WORK REQUEST:
Exactly the lines from the line that has "This screenshot has height=523, width=294." through the final line below are to be retyped, and the pictures are not.

(Dataset items)
● ● ● ● ● ● ●
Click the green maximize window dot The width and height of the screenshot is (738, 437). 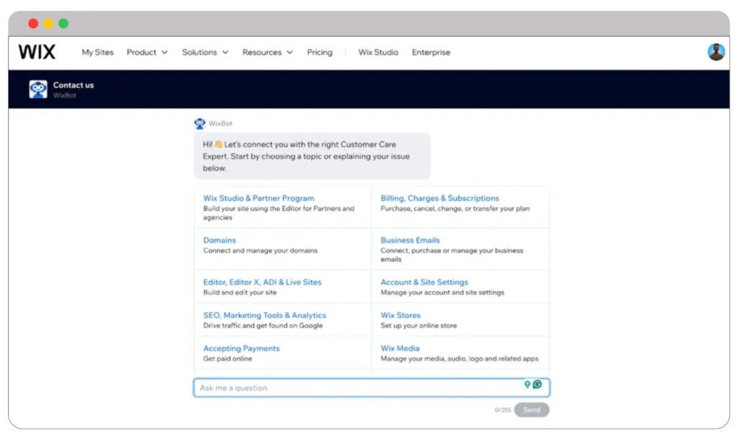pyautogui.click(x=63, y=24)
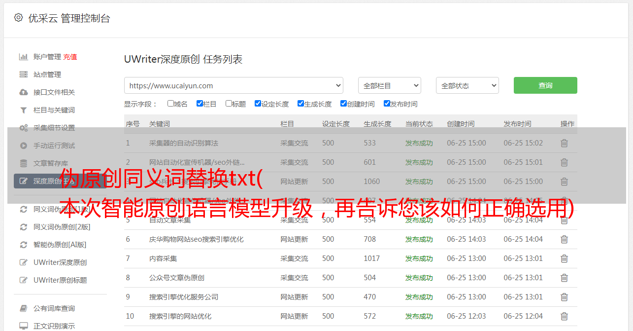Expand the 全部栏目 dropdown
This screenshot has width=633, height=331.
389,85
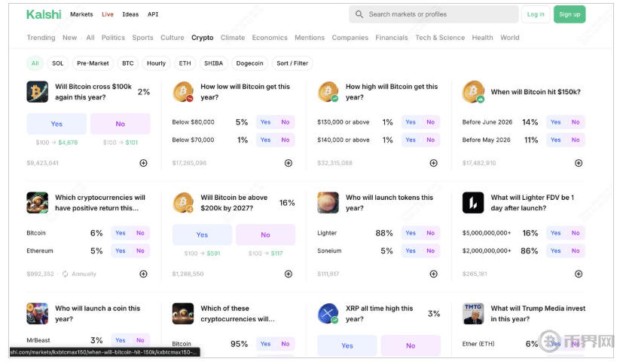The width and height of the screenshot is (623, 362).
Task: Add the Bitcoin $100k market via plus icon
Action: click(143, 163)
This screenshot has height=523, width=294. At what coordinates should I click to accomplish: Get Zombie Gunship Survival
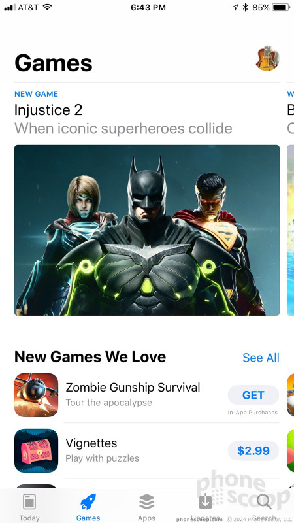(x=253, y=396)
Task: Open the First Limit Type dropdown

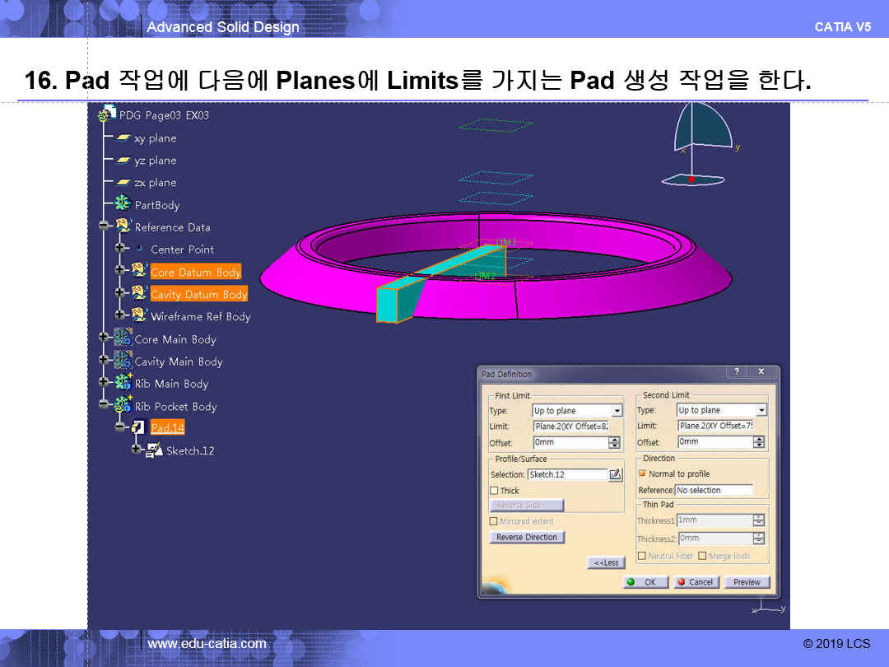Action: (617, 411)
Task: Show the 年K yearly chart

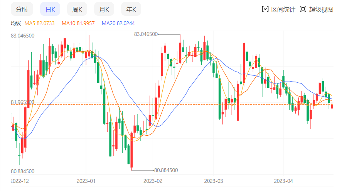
● ● ● ● ● ● ●
WRITTEN SOLUTION:
This screenshot has height=523, width=294. At what coordinates should I click to accomplish: Get Zombie Gunship Survival
(x=253, y=396)
Task: Open the First Limit Type dropdown

Action: (617, 411)
Task: Show the 年K yearly chart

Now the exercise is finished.